-------- RAW DATA --------
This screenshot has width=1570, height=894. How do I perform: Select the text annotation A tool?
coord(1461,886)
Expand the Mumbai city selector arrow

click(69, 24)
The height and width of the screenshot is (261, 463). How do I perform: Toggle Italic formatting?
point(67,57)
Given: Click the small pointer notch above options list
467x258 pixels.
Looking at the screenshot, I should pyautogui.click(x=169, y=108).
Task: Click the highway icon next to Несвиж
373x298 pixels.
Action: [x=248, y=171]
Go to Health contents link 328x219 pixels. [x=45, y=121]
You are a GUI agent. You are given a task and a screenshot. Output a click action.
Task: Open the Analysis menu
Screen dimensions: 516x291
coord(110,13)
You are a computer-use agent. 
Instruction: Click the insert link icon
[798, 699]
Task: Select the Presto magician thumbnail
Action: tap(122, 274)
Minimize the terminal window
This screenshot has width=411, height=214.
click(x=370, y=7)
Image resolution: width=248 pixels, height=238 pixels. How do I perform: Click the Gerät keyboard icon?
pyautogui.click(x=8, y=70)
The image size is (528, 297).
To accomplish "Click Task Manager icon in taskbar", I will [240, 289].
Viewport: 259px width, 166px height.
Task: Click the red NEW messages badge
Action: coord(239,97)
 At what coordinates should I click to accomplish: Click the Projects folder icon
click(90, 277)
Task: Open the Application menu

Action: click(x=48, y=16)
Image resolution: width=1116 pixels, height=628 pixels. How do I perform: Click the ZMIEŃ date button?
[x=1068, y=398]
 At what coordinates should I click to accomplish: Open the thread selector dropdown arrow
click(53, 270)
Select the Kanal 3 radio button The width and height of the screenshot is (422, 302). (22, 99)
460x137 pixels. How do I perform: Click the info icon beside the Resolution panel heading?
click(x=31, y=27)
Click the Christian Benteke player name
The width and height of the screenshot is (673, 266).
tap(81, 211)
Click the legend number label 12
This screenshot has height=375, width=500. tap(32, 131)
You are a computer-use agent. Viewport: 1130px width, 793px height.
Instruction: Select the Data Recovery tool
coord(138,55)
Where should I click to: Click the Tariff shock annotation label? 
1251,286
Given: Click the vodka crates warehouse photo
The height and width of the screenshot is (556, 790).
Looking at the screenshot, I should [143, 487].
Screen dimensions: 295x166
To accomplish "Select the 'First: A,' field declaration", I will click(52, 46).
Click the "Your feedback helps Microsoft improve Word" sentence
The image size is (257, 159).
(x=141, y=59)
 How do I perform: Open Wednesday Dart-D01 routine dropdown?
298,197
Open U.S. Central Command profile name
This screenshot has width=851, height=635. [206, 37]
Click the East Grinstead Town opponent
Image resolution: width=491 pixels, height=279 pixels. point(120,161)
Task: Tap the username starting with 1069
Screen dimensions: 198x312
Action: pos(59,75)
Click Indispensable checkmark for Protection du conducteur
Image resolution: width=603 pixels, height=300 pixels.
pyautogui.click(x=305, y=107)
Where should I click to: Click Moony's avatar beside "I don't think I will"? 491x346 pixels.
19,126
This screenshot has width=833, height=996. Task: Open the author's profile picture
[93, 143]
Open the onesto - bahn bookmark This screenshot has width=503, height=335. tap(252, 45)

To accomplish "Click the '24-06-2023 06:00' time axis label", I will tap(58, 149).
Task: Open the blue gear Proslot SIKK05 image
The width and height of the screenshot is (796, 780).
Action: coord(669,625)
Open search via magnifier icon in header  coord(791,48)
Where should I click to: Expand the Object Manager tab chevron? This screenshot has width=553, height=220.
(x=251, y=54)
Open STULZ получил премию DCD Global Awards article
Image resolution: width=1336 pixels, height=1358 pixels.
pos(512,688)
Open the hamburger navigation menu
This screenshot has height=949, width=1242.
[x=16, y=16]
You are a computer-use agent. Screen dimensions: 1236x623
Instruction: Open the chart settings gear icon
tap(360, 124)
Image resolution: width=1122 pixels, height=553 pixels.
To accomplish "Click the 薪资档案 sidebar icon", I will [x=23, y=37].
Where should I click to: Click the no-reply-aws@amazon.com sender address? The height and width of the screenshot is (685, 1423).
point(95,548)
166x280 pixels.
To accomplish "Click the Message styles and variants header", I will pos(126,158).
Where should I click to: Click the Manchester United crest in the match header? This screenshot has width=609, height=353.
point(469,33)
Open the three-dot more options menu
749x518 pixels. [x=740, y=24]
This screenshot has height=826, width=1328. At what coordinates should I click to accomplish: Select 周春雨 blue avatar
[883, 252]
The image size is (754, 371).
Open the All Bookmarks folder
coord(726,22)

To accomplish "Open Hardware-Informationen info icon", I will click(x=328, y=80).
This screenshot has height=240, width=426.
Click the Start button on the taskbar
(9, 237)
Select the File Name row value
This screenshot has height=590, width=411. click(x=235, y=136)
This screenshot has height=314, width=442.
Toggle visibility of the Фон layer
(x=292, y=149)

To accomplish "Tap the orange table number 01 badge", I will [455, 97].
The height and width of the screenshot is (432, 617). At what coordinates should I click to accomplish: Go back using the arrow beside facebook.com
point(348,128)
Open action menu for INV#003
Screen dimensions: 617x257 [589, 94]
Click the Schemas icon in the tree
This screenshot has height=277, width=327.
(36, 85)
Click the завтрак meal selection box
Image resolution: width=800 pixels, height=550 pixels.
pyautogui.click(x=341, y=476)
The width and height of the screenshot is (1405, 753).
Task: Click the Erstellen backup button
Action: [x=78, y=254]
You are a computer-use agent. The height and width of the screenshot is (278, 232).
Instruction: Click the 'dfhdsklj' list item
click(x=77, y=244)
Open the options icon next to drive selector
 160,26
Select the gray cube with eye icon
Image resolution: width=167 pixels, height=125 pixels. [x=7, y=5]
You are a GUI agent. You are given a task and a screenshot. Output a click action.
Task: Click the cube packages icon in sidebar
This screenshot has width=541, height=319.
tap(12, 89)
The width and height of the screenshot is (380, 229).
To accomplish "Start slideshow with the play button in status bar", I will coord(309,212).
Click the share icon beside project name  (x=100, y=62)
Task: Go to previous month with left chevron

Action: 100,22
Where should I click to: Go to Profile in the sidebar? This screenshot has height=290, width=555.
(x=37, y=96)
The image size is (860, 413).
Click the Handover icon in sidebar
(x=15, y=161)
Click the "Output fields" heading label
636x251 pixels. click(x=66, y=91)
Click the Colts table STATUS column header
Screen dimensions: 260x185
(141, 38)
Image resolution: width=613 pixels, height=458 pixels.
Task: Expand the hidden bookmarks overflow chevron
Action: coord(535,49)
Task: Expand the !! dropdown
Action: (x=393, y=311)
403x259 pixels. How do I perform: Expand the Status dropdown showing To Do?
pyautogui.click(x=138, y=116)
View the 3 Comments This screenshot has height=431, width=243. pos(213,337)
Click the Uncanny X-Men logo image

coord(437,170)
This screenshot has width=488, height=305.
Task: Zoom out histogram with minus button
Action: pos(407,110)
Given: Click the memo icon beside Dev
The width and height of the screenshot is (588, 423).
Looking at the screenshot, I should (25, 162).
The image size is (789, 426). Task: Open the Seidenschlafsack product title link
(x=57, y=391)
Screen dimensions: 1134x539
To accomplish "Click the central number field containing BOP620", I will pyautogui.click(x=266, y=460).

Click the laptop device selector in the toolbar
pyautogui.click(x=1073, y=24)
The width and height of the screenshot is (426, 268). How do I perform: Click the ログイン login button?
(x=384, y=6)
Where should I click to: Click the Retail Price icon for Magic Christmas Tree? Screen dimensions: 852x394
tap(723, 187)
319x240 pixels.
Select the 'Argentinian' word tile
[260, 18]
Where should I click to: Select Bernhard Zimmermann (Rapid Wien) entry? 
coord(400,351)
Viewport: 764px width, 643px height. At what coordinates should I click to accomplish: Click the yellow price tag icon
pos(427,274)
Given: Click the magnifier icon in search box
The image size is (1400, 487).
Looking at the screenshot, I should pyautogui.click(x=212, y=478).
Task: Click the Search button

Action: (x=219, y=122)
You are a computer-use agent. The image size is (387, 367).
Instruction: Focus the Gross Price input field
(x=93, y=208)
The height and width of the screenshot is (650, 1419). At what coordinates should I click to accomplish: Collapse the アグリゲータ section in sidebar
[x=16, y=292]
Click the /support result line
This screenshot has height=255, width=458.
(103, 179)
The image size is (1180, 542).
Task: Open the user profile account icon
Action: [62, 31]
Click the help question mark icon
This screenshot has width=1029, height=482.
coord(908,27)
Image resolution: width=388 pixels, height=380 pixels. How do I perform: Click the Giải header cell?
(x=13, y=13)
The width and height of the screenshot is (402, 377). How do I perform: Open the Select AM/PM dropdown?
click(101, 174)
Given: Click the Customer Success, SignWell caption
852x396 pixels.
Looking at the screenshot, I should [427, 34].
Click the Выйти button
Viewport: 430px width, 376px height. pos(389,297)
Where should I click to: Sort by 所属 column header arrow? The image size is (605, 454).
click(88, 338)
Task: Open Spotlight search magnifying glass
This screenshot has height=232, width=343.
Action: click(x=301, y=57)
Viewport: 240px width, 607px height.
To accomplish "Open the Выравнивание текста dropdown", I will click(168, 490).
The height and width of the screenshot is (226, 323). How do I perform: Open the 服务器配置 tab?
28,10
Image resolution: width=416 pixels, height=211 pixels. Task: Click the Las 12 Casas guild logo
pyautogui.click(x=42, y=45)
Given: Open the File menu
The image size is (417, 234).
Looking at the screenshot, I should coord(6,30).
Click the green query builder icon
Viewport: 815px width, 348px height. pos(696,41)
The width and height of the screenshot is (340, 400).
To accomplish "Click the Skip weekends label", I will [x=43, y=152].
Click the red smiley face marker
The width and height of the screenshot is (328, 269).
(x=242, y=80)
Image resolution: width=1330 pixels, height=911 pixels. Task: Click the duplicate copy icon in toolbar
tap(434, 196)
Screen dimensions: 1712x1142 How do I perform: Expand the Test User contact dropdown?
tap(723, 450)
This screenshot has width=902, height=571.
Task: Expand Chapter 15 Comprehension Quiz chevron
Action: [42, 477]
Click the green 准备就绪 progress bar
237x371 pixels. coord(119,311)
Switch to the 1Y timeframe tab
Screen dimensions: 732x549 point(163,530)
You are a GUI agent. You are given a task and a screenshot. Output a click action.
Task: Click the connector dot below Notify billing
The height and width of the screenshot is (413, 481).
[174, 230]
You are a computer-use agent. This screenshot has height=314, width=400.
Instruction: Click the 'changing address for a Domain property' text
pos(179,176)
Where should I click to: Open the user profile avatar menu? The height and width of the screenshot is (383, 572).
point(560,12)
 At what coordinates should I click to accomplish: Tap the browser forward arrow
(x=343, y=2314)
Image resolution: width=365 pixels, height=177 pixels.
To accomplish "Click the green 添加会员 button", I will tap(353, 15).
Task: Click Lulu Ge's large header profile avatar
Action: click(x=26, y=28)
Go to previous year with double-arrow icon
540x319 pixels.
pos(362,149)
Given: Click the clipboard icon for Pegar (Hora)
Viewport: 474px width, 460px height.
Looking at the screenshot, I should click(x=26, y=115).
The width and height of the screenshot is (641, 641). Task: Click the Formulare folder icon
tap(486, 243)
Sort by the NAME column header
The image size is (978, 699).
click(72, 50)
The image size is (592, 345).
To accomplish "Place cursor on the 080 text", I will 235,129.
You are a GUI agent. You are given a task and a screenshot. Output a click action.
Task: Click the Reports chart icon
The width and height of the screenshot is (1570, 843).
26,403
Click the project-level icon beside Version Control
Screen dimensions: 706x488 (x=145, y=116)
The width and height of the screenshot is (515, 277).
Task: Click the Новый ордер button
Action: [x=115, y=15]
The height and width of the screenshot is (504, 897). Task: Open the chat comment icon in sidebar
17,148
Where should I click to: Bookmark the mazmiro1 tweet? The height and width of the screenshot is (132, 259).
--------
Which lines of the listing contain the word "table"? Copy each of them.

To accomplish "Tap the orange table number 01 badge", I will [455, 97].
Click the Colts table STATUS column header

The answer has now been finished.